**About this task**
Write out only the lines from the line that holds "Where should I" to the end of the listing below, inclusive, with the pictures omitted.

**Records for this task**

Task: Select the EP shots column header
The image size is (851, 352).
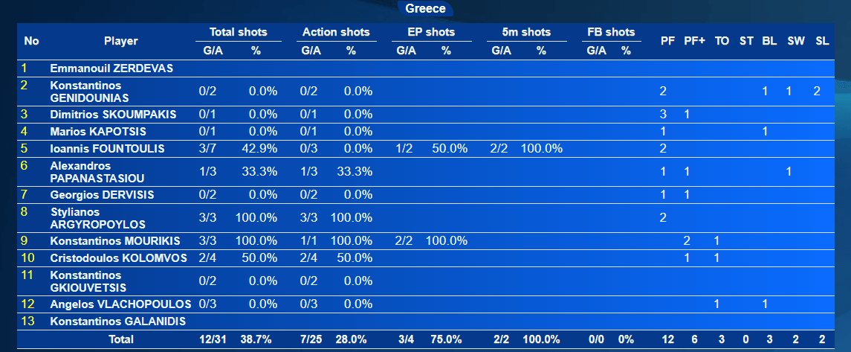Action: pos(431,32)
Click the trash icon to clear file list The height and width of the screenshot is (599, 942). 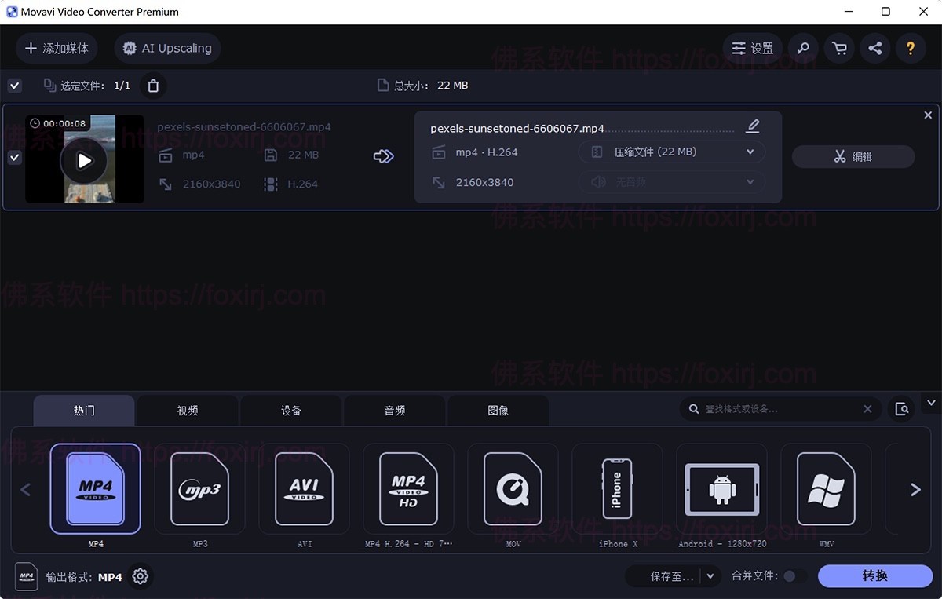pyautogui.click(x=152, y=85)
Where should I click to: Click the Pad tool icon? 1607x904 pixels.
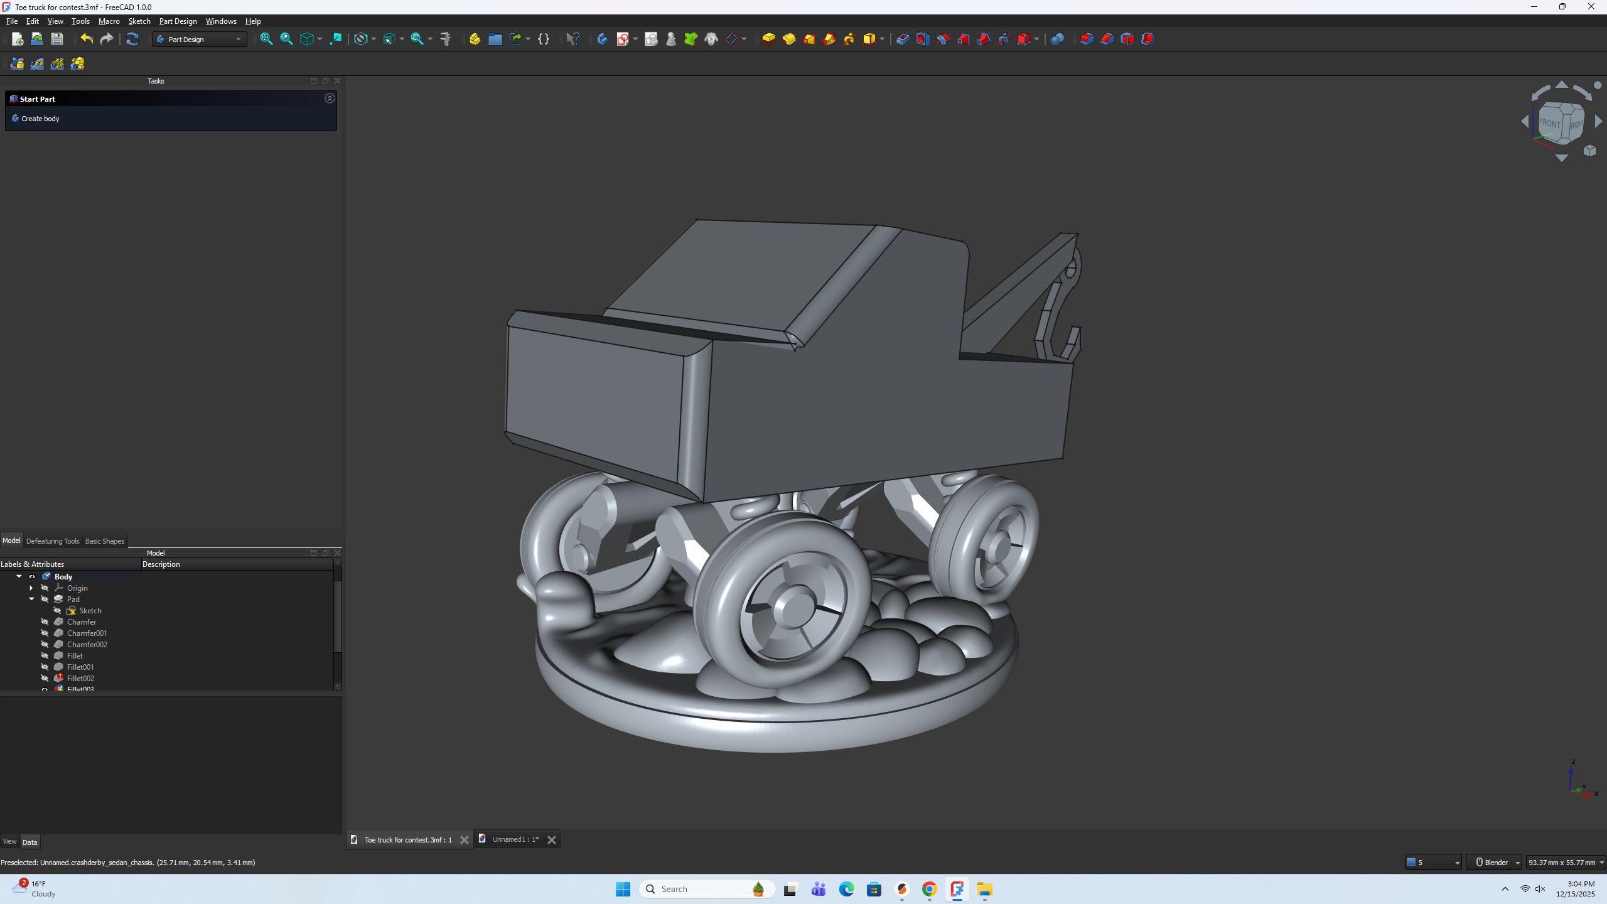click(x=769, y=39)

**Response to this task**
Where should I click to: Click the Pad tool icon? 1607x904 pixels.
click(x=769, y=39)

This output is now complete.